Queridos suíços, podereis sentir-vos
orgulhosos por saber que aqui no Vaticano se encontram representantes tão
dignos da vossa querida terra. Rezai para que no vosso país jamais faltem
homens empenhados, dispostos a pôr-se ao serviço do Papa e da Igreja!
2. Como todos os peregrinos do Ano Santo,
também vós atravessastes a Porta Santa, que permanece aberta a todos. A
Porta Santa é a imagem de Cristo que disse: "Eu sou a porta"

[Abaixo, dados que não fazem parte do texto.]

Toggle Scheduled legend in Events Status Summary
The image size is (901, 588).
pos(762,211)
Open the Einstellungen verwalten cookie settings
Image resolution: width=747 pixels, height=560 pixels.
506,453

(Jo 10, 9). A passagem através da Porta Santa requer uma atitude interior. De
facto, Jesus Cristo é exigente. Chama os homens a decidir. Portanto, se também
nós atravessamos o limiar da Porta Santa, repetimos com o Apóstolo Pedro:
"A quem iremos, Senhor? Tu tens palavras de vida eterna" (Jo 6, 68).
3. Por conseguinte, o rito exterior exprime
uma profunda profissão de fé. Desejo que regresseis ao vosso País, cidades
e aldeias revigorados na fé, para estardes próximos dos vossos irmãos e irmãs
no dia-a-dia. No mundo actual, somos tentados por muitas portas, mas
infelizmente não levam nem à plenitude nem à felicidade. Ao contrário,
podem fazer precipitar o homem no abismo do vazio e da dependência. Quem
deixou de procurar "o caminho, a verdade e a vida" (cf. Jo 14, 6)

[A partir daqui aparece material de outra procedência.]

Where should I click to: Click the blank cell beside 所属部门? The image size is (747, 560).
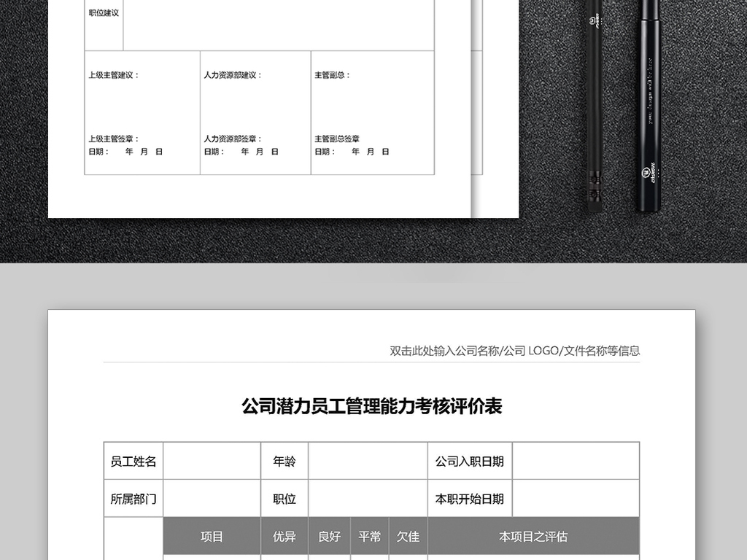point(212,498)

deixou de encontrar o acesso a Deus. O peregrino que regressa de Roma pode
indicar o caminho a quantos procuram uma vida com sentido. Para vós invoco de
Deus força e bênção.
4. O vosso caminho jubilar introduz-vos, com
toda a Igreja, num novo período de graça e de missão (cf. Bula de proclamação
do Grande Jubileu, 3), convidando-vos a participar de modo cada vez mais
activo na vida das vossas comunidades cristãs, sob a orientação dos vossos
Pastores, para serdes testemunhas da comunhão eclesial e missionários do
Evangelho junto dos vossos irmãos. A Igreja, que nos gerou para a vida nova
através do Baptismo, comunica-nos os dons de Deus, sobretudo mediante a
Eucaristia e a Penitência, para que levemos uma vida nova e nos empenhemos
incessantemente no caminho da conversão, reanimando desta forma a nossa vida
espiritual e o nosso impulso apostólico. Encorajo-vos sobretudo a concentrar
os vossos esforços na formação moral e espiritual dos jovens, a fim de os
ajudar no seu crescimento pessoal e de os preparar para que sejam cristãos
firmes, prontos a responder jubilosamente à sua vocação e, aos que Deus
chama, para se empenharem no caminho do sacerdócio ou da vida consagrada.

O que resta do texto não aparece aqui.